Christopher Reid’s verse comedy is gentle and melancholic. Robert Bathurst as the businessman has the tired look of a man that is only just coming to realise that he is past his prime, regretting missed opportunities, but quietly accepting the hand that fate has dealt him. His published book of poems only just achieved sales in three figures and his demeanour suggests that he has also failed at most other things in his life.
When she arrives at Massimo’s, the woman (Rebecca Johnson) is smart and confident, close to arrogant. She is married to a successful novelist. Poetry has been abandoned in favour of prose.

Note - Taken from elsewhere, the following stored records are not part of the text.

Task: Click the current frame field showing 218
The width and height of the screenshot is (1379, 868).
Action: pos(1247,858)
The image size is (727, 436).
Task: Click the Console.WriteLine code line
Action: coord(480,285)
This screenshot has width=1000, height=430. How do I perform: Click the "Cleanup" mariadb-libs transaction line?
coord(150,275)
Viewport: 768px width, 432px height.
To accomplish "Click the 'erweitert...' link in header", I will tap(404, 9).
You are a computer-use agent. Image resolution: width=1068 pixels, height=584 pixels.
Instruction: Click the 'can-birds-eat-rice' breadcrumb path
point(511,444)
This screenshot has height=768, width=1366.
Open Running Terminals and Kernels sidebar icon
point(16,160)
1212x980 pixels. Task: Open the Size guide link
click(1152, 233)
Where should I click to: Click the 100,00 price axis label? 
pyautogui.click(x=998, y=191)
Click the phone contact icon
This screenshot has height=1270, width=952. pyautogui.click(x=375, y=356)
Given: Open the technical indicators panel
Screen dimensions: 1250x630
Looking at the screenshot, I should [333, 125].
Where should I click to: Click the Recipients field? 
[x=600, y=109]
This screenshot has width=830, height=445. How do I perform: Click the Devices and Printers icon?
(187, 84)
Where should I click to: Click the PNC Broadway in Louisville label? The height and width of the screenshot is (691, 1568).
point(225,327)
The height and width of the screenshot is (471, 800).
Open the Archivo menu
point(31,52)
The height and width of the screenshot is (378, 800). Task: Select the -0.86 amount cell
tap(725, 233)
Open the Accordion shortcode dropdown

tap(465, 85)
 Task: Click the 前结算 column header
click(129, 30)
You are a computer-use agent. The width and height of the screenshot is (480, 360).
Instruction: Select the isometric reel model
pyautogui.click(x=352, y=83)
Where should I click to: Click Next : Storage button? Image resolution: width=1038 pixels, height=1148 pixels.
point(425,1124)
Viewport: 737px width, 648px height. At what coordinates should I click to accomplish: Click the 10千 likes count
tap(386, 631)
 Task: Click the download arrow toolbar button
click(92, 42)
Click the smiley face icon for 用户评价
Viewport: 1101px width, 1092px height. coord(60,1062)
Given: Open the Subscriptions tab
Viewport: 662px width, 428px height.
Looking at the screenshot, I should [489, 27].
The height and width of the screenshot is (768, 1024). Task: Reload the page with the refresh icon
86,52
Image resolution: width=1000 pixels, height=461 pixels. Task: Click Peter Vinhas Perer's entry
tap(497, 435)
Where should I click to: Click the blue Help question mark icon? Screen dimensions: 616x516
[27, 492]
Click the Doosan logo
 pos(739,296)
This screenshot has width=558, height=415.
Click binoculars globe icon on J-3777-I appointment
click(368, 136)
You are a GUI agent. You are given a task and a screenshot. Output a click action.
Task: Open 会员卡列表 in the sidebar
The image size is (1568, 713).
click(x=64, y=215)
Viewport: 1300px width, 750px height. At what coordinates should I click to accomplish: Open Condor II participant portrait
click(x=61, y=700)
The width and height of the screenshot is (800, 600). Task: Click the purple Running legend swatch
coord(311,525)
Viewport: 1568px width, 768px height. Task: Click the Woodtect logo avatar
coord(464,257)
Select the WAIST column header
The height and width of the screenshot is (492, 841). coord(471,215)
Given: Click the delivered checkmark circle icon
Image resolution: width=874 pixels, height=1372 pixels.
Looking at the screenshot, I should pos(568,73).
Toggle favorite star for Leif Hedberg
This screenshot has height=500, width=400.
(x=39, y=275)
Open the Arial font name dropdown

Inevitably, the lunch goes badly and the businessman consumes at least one bottle of wine too many, bringing back memories of the good old days. “You are out to lunch at your own lunch” the lady informs him.
The 50-minute play is slight, but Bathurst is a master of light comedy and he carries it with ease. Jason Morell’s production features animated drawings by Charles Peattie, in the form of silhouettes projected onto a back screen and these add a surreal feel which complements the verse. The play is small, but perfectly formed.